A Twin Cities area restaurateur used his three suburban Mexican cantinas as fronts for a vast, six-year drug operation that trafficked marijuana, cocaine and methamphetamine, according to a federal grand jury indictment unsealed this week.
Aldo Escoto, the former owner of El Parian restaurants in Eagan, Long Lake and Lakeville, also staffed his restaurants with undocumented immigrant workers willing to work long hours for multiple days at a time at locations that concealed drugs and illegal proceeds, according to court documents.
Escoto, 38, of Eagan, is still at large.
He is named in a three-person indictment unsealed Monday with 46 counts that include conspiracy to distribute marijuana, cocaine and methamphetamine, conspiracy to harbor and employ undocumented immigrants, and money laundering.
According to the indictment, Escoto oversaw the drug trafficking organization, the conspiracy to harbor and employ workers, and efforts to launder illegal drug proceeds.
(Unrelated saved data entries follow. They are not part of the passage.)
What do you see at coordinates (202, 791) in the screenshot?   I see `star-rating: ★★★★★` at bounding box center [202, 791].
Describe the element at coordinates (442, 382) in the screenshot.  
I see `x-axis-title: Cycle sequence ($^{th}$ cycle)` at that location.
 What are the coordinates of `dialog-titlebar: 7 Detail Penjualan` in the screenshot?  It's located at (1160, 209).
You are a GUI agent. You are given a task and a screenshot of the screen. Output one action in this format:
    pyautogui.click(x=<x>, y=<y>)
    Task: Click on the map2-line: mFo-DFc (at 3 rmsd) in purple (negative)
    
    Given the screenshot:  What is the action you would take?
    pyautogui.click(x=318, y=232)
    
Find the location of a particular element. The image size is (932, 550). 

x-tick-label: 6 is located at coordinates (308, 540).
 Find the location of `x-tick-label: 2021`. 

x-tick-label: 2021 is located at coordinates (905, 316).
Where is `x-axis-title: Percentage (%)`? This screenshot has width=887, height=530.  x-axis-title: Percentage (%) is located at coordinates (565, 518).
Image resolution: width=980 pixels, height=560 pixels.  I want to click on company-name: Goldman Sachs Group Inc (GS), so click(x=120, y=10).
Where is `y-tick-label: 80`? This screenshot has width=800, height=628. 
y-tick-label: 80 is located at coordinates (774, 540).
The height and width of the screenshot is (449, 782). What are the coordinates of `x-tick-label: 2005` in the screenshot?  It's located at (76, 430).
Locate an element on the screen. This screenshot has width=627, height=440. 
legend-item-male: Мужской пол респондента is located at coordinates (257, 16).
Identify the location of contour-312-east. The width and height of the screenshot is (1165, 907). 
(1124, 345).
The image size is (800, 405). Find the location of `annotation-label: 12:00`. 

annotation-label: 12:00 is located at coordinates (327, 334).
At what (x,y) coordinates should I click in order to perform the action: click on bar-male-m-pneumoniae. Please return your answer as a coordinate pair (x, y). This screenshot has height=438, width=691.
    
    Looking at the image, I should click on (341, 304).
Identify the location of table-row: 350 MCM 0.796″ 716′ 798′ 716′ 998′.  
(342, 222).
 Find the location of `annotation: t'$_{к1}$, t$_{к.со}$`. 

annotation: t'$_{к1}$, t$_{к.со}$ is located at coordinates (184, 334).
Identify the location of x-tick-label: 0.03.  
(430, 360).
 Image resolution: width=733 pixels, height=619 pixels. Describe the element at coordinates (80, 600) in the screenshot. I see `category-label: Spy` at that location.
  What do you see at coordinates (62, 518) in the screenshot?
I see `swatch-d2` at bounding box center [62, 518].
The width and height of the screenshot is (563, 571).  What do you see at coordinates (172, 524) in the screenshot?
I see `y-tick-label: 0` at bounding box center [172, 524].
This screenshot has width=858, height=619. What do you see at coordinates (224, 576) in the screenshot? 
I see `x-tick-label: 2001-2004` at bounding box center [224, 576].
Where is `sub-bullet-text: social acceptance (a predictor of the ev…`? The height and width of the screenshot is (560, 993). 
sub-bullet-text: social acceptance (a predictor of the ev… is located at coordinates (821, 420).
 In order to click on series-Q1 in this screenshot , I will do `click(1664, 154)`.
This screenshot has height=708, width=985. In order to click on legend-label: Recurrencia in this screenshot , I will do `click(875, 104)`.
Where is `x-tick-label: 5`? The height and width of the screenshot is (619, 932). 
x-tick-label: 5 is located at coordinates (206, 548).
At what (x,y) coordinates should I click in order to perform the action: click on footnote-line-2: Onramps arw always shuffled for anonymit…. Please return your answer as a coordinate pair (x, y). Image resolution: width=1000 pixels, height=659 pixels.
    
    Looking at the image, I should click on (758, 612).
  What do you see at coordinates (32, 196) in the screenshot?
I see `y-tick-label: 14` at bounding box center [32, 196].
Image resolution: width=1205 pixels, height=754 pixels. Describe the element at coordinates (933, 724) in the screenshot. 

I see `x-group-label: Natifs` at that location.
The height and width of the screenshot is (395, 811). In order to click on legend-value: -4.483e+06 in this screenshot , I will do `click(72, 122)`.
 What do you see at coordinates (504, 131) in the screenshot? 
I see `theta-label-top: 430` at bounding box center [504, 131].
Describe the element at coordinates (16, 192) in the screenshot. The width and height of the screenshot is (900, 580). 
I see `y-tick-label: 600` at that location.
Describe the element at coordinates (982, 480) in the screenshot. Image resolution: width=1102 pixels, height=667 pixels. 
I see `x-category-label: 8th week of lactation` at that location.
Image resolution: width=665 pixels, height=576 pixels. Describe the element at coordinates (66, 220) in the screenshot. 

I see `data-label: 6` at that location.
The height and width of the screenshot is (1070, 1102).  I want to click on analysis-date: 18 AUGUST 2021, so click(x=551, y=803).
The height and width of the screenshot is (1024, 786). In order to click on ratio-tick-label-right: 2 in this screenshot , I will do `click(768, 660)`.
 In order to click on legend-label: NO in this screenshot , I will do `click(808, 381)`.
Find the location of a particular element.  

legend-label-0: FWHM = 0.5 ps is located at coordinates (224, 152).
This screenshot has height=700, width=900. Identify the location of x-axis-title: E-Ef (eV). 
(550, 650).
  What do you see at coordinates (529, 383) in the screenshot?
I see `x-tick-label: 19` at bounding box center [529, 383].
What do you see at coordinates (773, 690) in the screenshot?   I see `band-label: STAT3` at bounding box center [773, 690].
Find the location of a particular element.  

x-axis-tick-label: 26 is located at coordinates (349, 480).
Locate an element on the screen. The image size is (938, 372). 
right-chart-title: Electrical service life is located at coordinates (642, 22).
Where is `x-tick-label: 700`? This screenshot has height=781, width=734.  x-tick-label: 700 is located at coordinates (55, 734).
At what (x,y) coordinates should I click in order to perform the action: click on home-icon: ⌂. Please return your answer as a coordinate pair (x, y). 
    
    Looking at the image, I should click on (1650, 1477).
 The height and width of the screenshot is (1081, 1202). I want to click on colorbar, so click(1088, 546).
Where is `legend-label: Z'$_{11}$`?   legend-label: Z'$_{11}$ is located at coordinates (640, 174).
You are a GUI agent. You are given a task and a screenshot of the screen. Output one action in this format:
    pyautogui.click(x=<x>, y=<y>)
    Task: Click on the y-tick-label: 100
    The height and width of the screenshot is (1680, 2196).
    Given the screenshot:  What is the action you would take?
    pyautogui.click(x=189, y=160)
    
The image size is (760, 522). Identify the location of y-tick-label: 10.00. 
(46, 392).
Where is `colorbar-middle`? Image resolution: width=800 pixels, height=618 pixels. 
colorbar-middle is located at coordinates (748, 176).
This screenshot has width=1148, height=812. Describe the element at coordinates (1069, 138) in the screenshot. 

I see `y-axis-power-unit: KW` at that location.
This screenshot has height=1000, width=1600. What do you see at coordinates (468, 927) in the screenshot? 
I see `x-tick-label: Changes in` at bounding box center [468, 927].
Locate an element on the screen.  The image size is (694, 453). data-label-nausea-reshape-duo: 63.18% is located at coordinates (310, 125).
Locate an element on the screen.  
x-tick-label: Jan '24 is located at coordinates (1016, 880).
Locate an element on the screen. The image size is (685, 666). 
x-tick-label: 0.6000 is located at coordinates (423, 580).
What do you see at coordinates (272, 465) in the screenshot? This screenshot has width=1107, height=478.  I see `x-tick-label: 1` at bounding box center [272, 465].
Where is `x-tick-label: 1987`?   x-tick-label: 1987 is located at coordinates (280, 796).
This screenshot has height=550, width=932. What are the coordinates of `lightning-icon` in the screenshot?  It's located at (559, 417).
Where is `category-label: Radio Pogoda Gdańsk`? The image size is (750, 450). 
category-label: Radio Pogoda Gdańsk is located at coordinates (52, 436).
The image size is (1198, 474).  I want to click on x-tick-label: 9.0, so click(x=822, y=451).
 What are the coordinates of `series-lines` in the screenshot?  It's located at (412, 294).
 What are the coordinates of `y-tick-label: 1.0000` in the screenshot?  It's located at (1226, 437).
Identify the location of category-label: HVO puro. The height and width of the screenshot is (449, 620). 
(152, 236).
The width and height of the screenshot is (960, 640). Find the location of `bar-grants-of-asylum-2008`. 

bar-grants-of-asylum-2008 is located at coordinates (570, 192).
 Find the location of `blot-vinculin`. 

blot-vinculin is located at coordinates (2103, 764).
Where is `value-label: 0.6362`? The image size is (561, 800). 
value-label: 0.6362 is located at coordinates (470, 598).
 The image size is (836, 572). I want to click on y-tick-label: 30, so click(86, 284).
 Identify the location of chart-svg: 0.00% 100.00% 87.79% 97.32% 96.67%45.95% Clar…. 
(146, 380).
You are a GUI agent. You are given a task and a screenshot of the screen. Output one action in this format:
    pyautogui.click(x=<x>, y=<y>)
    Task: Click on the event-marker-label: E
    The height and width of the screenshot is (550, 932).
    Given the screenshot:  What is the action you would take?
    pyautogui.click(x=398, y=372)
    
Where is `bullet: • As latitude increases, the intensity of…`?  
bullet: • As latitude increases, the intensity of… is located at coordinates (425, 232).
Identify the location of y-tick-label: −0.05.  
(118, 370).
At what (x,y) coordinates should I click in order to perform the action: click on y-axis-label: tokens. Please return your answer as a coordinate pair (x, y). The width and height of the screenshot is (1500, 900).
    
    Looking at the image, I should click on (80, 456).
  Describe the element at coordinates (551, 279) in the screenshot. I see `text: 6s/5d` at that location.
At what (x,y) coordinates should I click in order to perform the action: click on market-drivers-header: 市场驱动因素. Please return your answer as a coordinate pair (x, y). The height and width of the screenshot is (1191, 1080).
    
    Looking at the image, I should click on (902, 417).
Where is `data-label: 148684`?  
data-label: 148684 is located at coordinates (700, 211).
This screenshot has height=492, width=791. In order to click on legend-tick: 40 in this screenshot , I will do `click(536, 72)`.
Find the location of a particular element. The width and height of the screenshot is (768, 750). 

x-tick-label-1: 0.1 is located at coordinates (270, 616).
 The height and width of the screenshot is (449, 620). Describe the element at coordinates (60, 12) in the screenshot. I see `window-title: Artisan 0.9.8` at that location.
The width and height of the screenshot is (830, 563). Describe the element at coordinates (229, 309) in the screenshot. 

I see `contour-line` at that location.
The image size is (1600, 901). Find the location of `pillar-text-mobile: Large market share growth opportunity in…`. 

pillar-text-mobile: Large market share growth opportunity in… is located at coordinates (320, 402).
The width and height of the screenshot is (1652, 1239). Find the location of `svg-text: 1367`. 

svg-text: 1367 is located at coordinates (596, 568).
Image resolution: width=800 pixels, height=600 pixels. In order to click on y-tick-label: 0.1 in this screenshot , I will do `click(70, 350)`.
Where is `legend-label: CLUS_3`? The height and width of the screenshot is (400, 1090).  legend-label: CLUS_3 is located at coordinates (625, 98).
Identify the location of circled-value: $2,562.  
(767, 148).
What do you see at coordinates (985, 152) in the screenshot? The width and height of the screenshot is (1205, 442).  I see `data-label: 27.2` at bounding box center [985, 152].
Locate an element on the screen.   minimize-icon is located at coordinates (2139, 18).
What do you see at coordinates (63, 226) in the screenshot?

Court filings detail how Escoto used the restaurants to launder illicit proceeds and even occasionally conduct drug deals.
Escoto and an El Parian manager and unnamed co-conspirator hired many of the workers — 20 of whom were named in the indictment — and often paid them in cash and housed them in one of six properties near the restaurants, according to the indictment. Most of the workers named were from Mexico or Central America.
The El Parian restaurants Escoto opened between 2007 and 2014 are still in business. An employee at the Eagan location said Tuesday that a relative of Escoto's took over the business earlier this month, and that the franchise plans to open a fourth location in the south metro.
Yearslong investigation
The restaurants were among the many items Escoto purchased with drug money, according to the indictment. He also used the money to acquire real estate and vehicles used to transport the undocumented workers. Escoto and two others pooled $250,000 in drug proceeds to invest into the second El Parian location, according to a sworn declaration by a Homeland Security Investigations agent in a related federal forfeiture case.